Prevalence estimates of CG and results regarding associations should be considered only provisional. It is noteworthy, though, that results regarding correlates of CG did not vary significantly as a function of time between the hurricane and the survey, which means that the patterns reported here are broadly consistent whether CG is defined with durations as short as 4–5 months (i.e., symptoms in the past month among respondents interviewed 5–6 months after the hurricane, 6–11 months, or 12+ months). Third, although the screening scales of co-occurring mental disorders used here have been validated,[54,56]
screening scales are inherently less precise than comprehensive diagnostic interviews, which undoubtedly led to at least some misclassification of respondents. Fourth, it would have been valuable if the survey had included a comprehensive assessment of other disorders that might be comorbid with CG, allowing us to investigate whether or not unique associations could be found with CG after controlling g for those other disorders. Fifth, it is difficult to interpret results for the 8.1% of respondents who said that they had a most significant hurricane-related loss that was intangible (e.g., quality of life, sense of well-being, control, security, way of life), as the kinds of experiences included in the description of intangible losses overlap considerably with the symptoms of CG. It is noteworthy, though, that prevalence of clinically significant CG was quite low in this sub-sample (1.3%), minimizing the impact of this problem.
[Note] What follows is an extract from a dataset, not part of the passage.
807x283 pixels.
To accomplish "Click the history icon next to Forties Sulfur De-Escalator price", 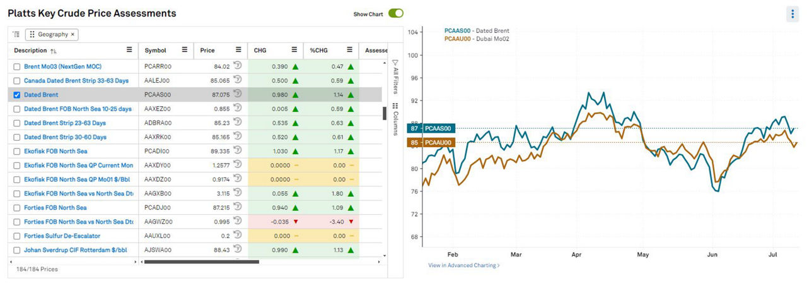I will click(237, 236).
These limitations need to be corrected in future studies.
Despite these limitations, the results reported here suggest that CG is associated with losses other than death, that non-death grief might make up a large proportion of CG after a natural disaster, and that the predictors of CG might differ depending on type of loss, although replication of these results in a study that assesses a wide range of other DSM disorders is needed to determine the extent to which these patterns hold up after controlling for all other relevant disorders. A practical implication of the results for disaster response involves the fact that post-disaster interventions for grief have been developed, although not systematically tested,
and could be applied if clinicians increased their recognition of potentially problematic post-disaster grief reactions. Previous studies indicate that grief-focused therapies out-perform more conventional therapies in ameliorating CG symptoms,[28–30]
but this work has not targeted disaster-bereaved individuals and has not included losses other than death. Data reported here suggest that the magnitude and heterogeneity of the problem of post-disaster CG are large enough to warrant systematic investigation of these possibilities.